The remains of a U.S. World War II soldier, identified by French scientists earlier this year, are to be interred Wednesday on the 70th anniversary of his death.
Army Pfc. Lawrence Gordon was one of two soldiers killed on Aug. 13, 1944, when his M8 armored car was struck by a German anti-tank shell near Carrouges, France. His remains were first interred in an American cemetery as “unknown,” despite the fact that his bloody wallet was sent home to his family and the man killed next to him was identified.
The remains were then reburied seven months later as an unknown in a German cemetery in France because the body was found with German clothing or equipment.
Despite years of research and evidence compiled by an amateur research team that the remains actually belonged to the U.S. soldier, accounting officials at the Joint Prisoners of War, Missing in Action Accounting Command decided against exhuming and testing the remains last year. Instead, Gordon was positively identified Feb. 13 by France’s national crime laboratory with the support of German authorities.
Now, Gordon is being laid to rest next to family members at 1 p.m., the approximate time he was killed. His grave lies on a hillside overlooking a river and the town where he lived before the war.
According to his nephew, Lawrence, from Alberta, Canada, the remains were escorted through five U.S. states and over the border by U.S. law enforcement and the Patriot Guard before arriving in his hometown of Eastend, Saskatchewan, Canada this week.
“It feels pretty darn good,” Lawrence Gordon said Tuesday of the burial. “I am a happy man right now.”

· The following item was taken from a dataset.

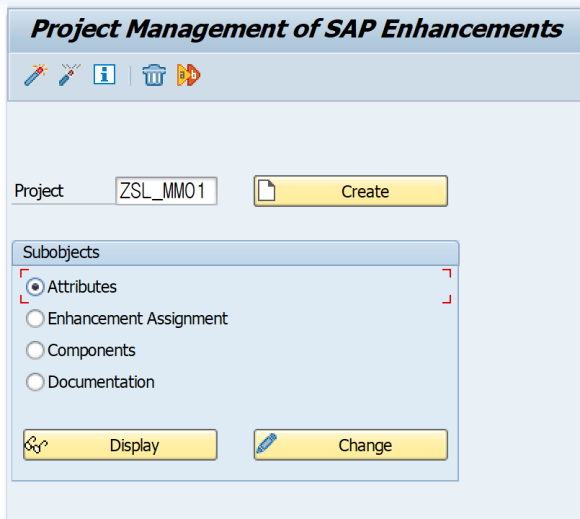The height and width of the screenshot is (519, 580).
Task: Choose the Components radio option
Action: point(35,350)
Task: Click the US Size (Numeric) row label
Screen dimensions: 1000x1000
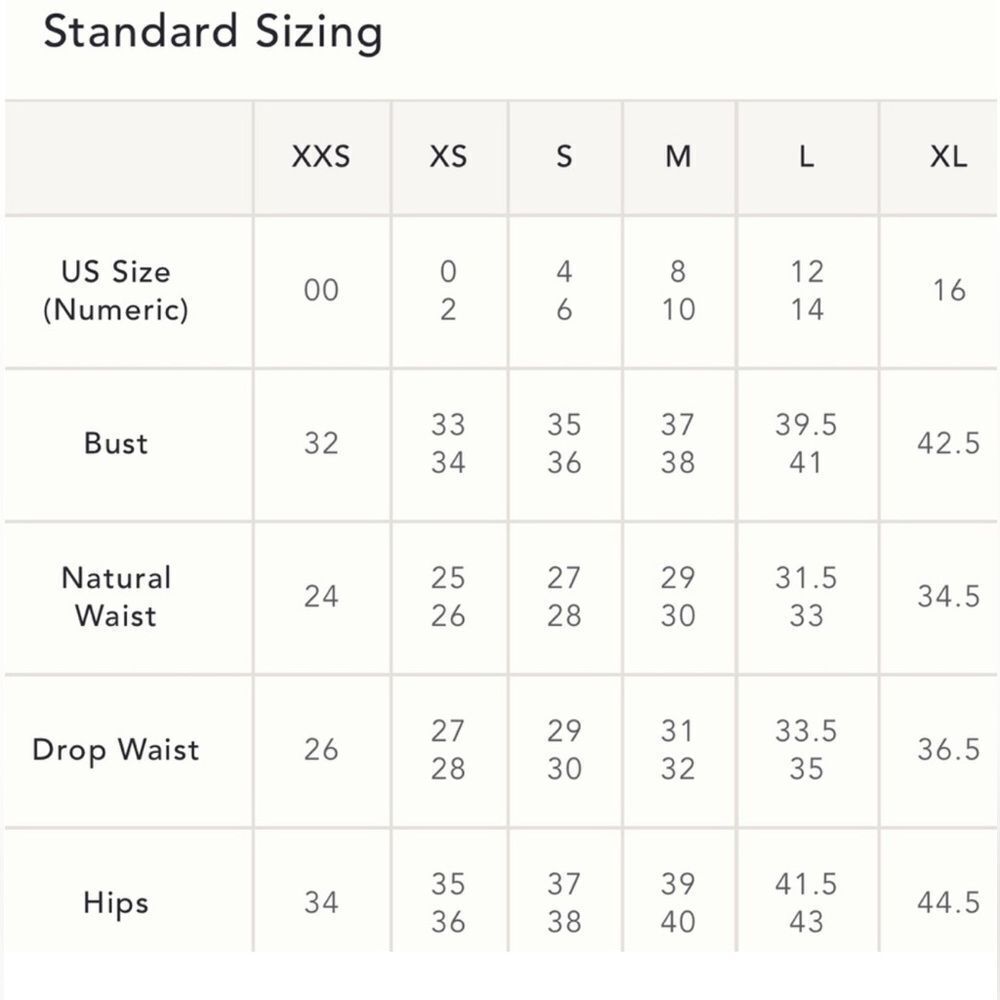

According to the family, however, the U.S. military declined to provide an escort.
Emails from Army officials to Gordon provided to Stars and Stripes said the escort was not approved because the most direct route wasn’t being taken to the burial site. Gordon said they wanted to pass through Casper, Wyo., where the Canadian citizen worked on a ranch until he enlisted less than a month after the Japanese attack on Pearl Harbor.
Not having an escort “doesn’t really sit well with me,” Gordon said. “My uncle made the ultimate sacrifice... I guess it’s fitting we’ll bring him home on our own.”
The younger Gordon said he has a “bad taste in his mouth” about the case’s handling, but he thanked the American people for their outpouring of support as his uncle’s body made the final journey home.
Officials from the Defense Prisoner of War/Missing Personnel Office have said they are investigating the handling of the case as the agency undergoes a much-publicized reorganization following a series of high-profile scandals involving the nation’s accounting community over the past two years. Army officials referred inquiries to DPMO, which responded to a request seeking comment after the story was published online.
The research team behind the identification of Gordon’s remains began its work in 2011. While producing a documentary film about his grandfather, filmmaker Jed Henry discovered that a single member of Staff Sgt. David Henry’s 199-member Reconnaissance Company never made it home.
He began poring over records with a team of French and American researchers. They built a strong case but that wasn’t enough for Defense accounting officials, who denied a request to exhume the remains and perform a DNA test. However, they were able to convince French and German authorities.
“Thank God he was in a German cemetery,” Henry said Tuesday, still en route to Eastend. “If he was in an American one, there is no chance in hell he’d be home right now getting buried. He’d still be an unknown.”
Before the recent reorganization ordered by Secretary of Defense Chuck Hagel, JPAC averaged more $1 million of annual budget per identification. To identify Gordon, Henry’s team spent about $25,000 total, mostly on travel costs.
The private nuclear DNA test that confirmed his identity cost about $1,000, Henry said.